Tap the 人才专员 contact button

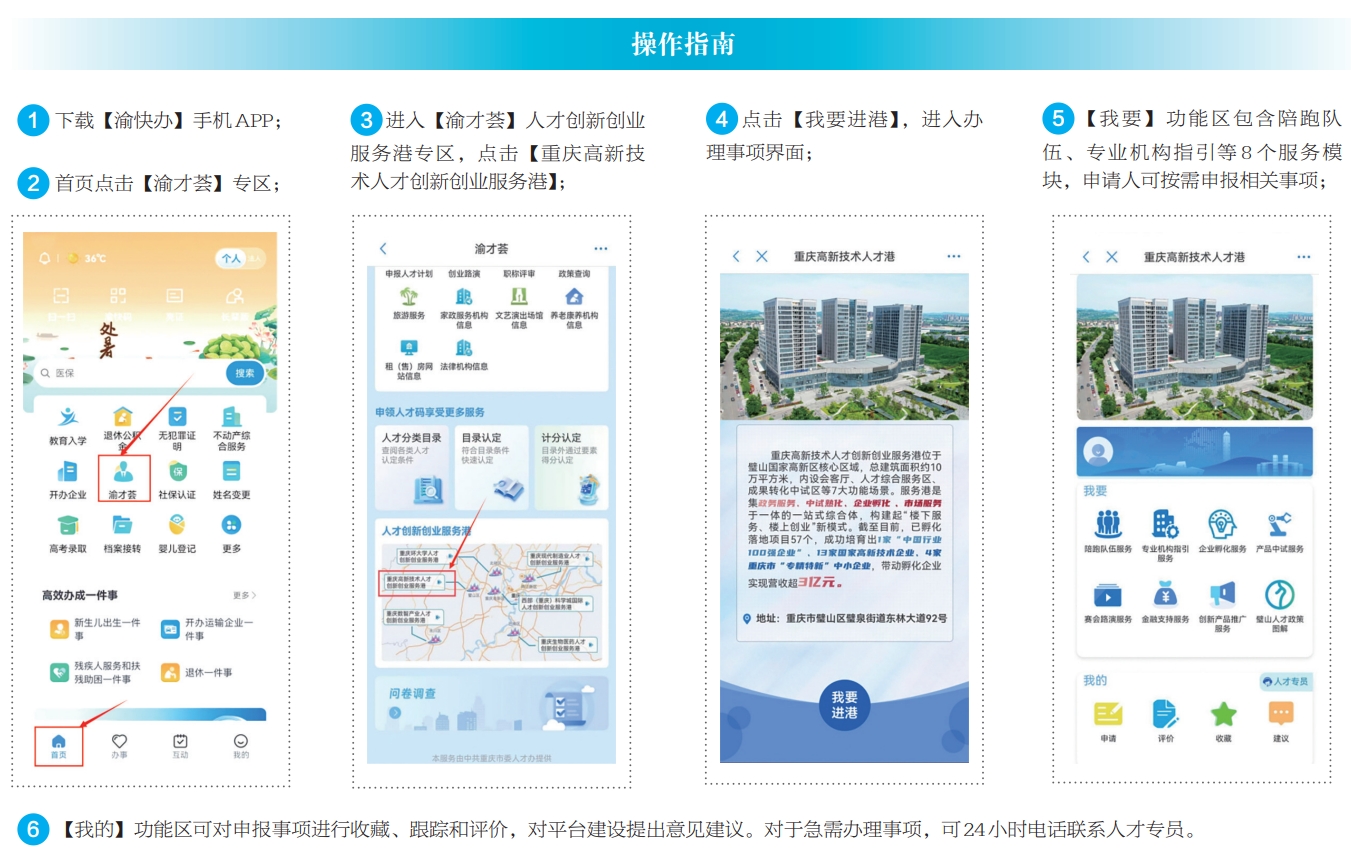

——————

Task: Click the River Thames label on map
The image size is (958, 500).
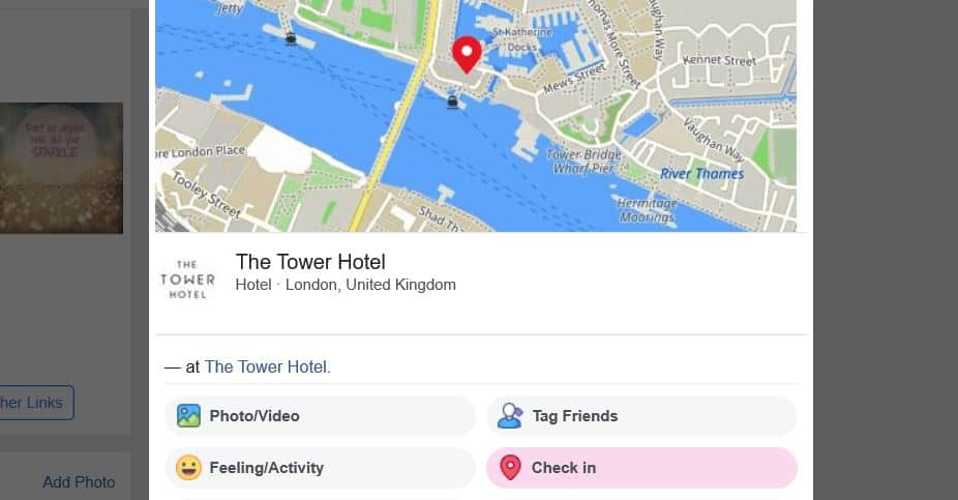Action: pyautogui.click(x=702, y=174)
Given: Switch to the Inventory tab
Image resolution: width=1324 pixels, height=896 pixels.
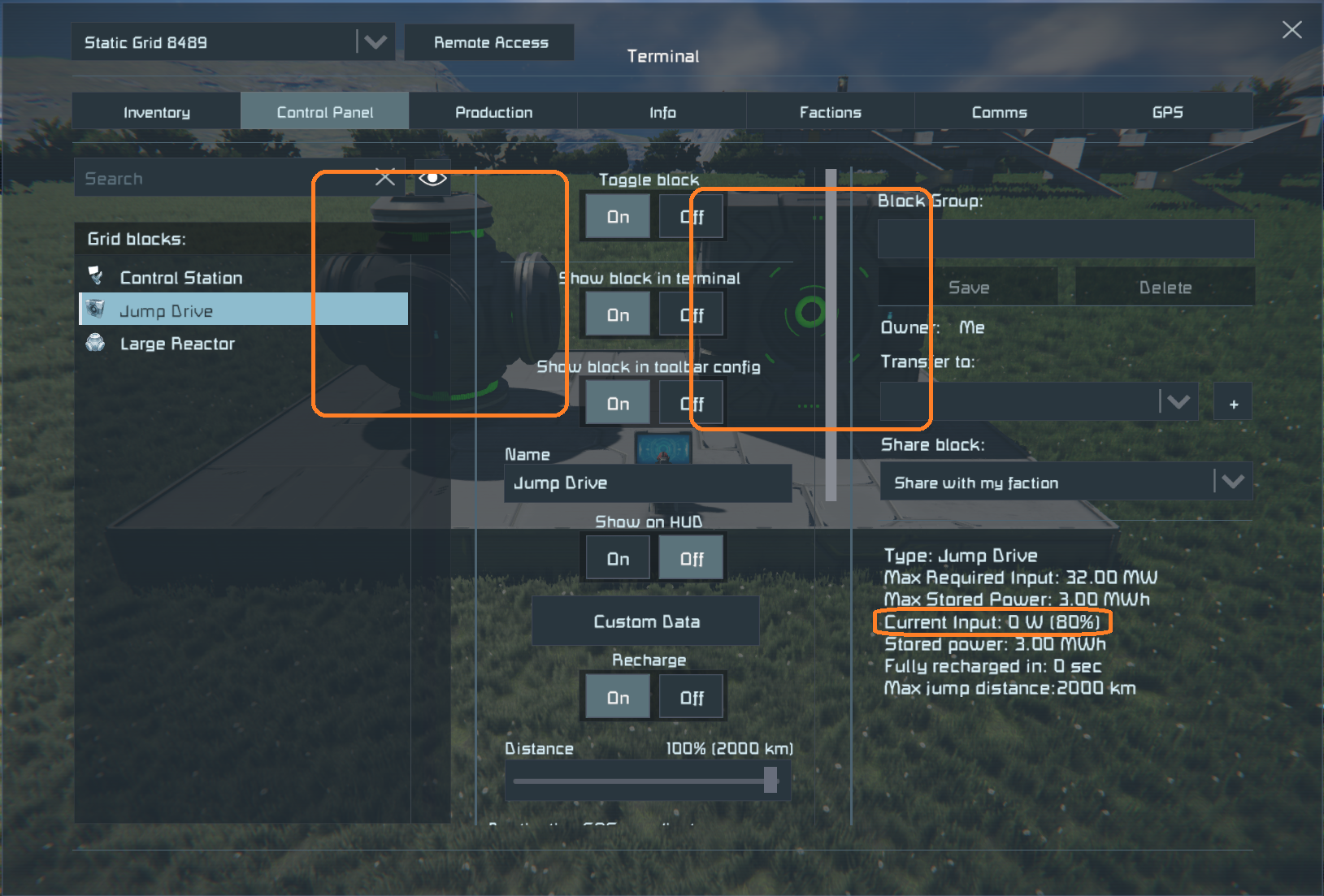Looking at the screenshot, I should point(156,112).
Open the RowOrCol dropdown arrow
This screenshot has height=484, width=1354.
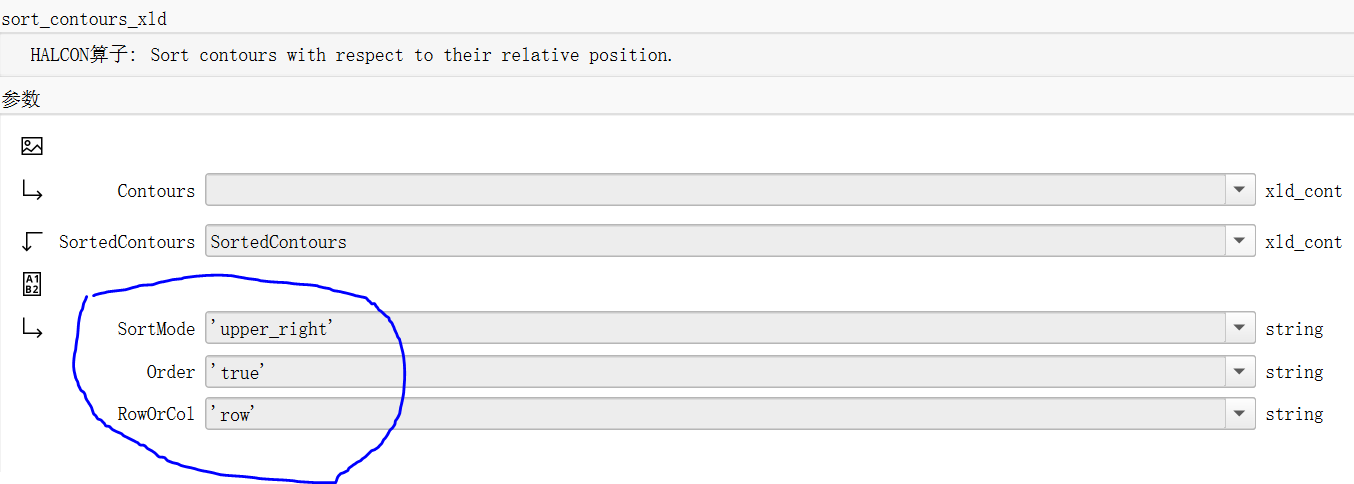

——————

TASK BRIEF:
Rewrite the stretch from the line containing "Task: Click the River Thames label on map" through the line containing "Looking at the" as a two-column CSV with the columns request and answer, one row per request, with each text in a single quoted field and line breaks replaced by spaces. Leave the pictures out of the result.

PROBLEM SOLUTION:
request,answer
"Task: Click the River Thames label on map The image size is (958, 500).","Action: pyautogui.click(x=702, y=174)"
"Given: Switch to the Inventory tab Image resolution: width=1324 pixels, height=896 pixels.","Looking at the screenshot, I should point(156,112)."